RECORDS FOR THIS TASK ->

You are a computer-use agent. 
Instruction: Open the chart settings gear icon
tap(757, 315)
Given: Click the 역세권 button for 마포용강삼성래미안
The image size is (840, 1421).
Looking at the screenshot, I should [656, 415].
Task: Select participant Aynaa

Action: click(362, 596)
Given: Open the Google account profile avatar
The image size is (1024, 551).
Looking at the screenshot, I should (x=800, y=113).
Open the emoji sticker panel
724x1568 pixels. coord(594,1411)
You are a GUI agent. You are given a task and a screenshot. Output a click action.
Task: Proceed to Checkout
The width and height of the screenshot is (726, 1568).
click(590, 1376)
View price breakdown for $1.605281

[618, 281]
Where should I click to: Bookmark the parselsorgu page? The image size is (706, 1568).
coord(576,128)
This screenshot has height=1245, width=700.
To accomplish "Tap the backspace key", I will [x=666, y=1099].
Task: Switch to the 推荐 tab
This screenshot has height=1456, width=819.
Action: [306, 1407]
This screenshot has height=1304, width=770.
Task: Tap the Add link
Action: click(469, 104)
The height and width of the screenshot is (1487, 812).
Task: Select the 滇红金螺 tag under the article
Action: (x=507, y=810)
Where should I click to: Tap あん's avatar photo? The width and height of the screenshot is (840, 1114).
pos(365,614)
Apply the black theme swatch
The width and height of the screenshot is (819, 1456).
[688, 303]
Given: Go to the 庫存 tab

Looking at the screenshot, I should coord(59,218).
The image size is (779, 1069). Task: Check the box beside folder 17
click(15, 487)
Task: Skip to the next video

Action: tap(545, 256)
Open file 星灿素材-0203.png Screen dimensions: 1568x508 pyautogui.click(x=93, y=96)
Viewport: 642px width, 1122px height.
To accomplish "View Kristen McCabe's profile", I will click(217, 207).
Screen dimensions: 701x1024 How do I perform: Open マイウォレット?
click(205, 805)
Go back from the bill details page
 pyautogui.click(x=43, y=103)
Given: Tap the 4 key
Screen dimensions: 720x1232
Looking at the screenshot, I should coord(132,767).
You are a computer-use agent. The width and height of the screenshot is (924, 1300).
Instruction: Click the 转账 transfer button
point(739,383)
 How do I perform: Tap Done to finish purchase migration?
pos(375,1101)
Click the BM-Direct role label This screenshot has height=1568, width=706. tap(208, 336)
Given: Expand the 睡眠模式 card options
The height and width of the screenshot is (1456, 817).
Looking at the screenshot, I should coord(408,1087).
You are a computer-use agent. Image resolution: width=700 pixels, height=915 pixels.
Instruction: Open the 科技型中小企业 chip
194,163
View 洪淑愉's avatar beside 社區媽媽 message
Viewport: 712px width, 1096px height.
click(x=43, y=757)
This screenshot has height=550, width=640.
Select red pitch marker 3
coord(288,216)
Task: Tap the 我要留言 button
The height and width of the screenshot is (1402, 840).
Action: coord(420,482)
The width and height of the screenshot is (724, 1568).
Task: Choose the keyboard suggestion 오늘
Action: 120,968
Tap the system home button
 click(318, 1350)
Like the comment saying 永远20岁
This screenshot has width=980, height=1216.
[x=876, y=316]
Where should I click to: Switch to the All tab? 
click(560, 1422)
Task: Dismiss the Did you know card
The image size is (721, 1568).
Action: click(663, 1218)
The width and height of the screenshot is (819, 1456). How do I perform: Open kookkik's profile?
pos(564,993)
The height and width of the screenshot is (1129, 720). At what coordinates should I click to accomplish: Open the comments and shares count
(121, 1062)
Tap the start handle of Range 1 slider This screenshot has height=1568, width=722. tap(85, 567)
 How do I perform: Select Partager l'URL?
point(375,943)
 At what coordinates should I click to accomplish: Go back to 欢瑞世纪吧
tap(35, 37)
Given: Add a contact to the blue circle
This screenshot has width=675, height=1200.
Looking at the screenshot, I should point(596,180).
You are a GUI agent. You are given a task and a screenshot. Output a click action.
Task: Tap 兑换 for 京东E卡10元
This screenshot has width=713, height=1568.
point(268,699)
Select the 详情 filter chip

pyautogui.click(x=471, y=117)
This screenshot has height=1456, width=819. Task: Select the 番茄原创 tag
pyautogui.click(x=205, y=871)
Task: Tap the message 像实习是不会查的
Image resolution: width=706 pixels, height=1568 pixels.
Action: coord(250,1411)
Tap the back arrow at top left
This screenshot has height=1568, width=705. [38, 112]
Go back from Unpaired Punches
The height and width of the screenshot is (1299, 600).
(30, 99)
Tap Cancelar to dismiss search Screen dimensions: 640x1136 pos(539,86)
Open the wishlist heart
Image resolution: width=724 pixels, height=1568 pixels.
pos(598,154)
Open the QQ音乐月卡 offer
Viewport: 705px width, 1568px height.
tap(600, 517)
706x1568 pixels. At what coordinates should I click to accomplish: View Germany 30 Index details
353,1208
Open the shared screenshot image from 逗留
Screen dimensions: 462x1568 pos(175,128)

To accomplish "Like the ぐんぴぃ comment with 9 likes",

GOAL ->
Please quote the items starting with the line that contains "View price breakdown for $1.605281" and going on through the line that contains "click(15, 487)".

RESULT OF THE TASK ->
View price breakdown for $1.605281

[618, 281]
Where should I click to: Bookmark the parselsorgu page? The image size is (706, 1568).
coord(576,128)
This screenshot has height=1245, width=700.
To accomplish "Tap the backspace key", I will [x=666, y=1099].
Task: Switch to the 推荐 tab
This screenshot has height=1456, width=819.
Action: [306, 1407]
This screenshot has height=1304, width=770.
Task: Tap the Add link
Action: click(469, 104)
The height and width of the screenshot is (1487, 812).
Task: Select the 滇红金螺 tag under the article
Action: (x=507, y=810)
Where should I click to: Tap あん's avatar photo? The width and height of the screenshot is (840, 1114).
pos(365,614)
Apply the black theme swatch
The width and height of the screenshot is (819, 1456).
[688, 303]
Given: Go to the 庫存 tab

Looking at the screenshot, I should coord(59,218).
The image size is (779, 1069). Task: Check the box beside folder 17
click(15, 487)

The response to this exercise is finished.